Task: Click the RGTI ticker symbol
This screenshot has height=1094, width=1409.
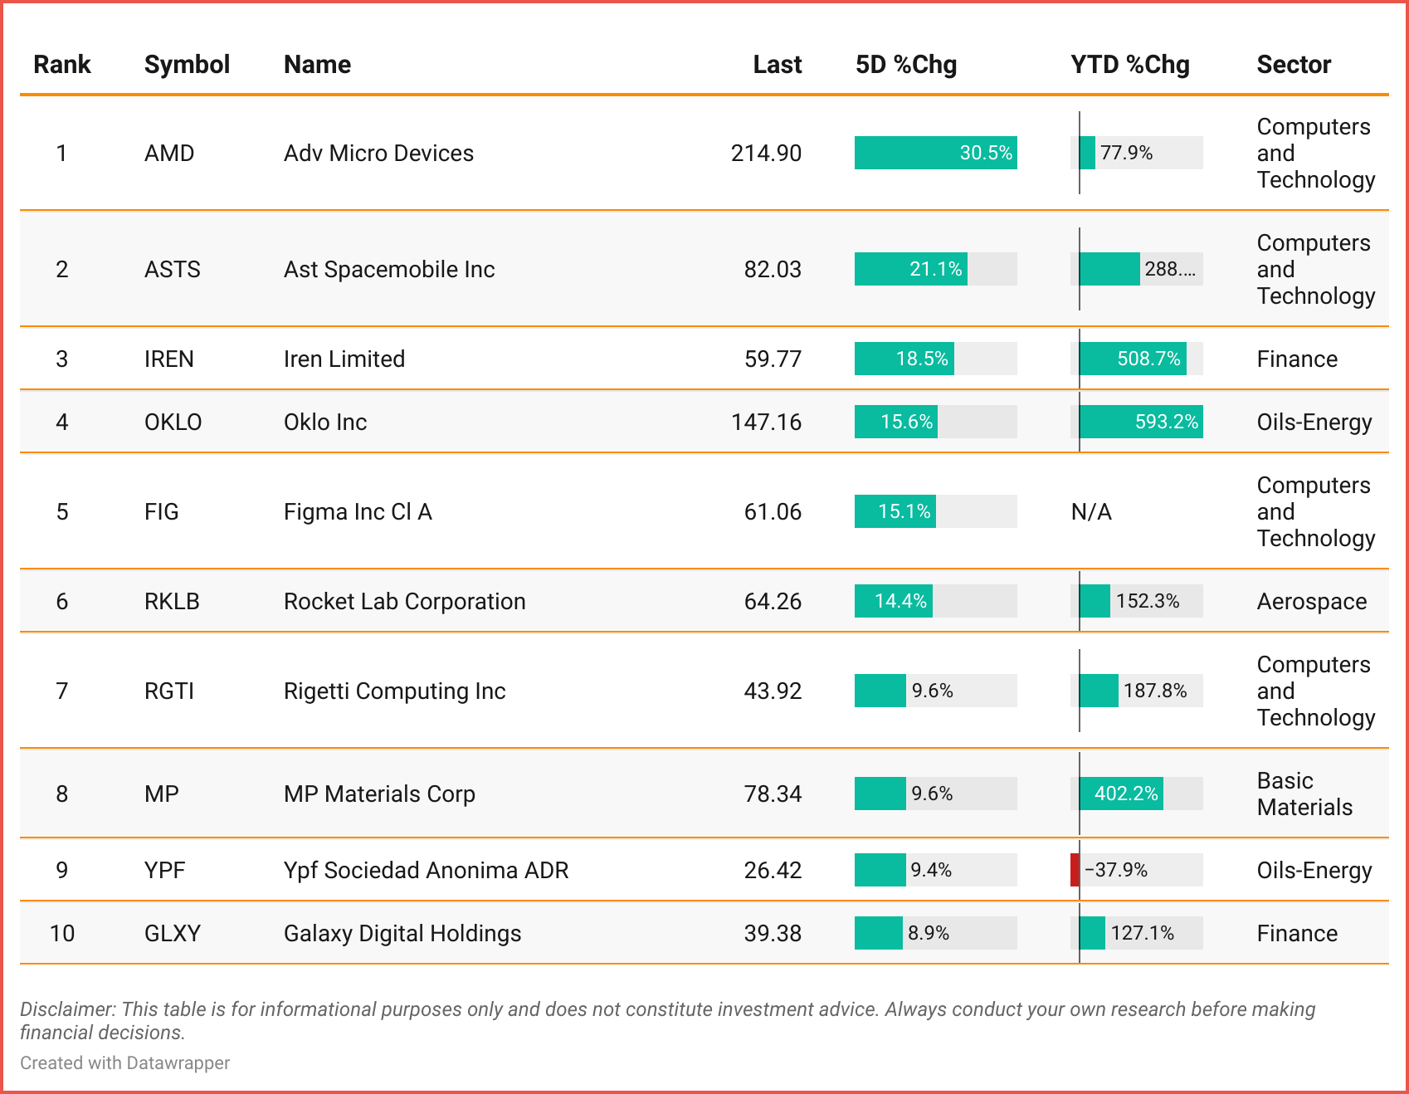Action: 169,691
...
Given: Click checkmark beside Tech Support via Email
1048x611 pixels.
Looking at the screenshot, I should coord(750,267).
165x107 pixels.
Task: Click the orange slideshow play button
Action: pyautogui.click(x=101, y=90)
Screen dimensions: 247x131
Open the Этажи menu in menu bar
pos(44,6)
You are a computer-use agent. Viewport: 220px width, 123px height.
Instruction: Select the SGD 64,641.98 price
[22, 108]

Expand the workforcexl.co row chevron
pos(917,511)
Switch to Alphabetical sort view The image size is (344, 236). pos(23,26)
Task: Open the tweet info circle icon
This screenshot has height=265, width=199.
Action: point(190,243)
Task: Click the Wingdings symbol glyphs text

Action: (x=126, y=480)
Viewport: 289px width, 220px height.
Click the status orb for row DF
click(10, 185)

TASK PROMPT: From the listing above, find the number of lines with the word "Viewport" in them. Answer with the number only.

TASK RESULT: 2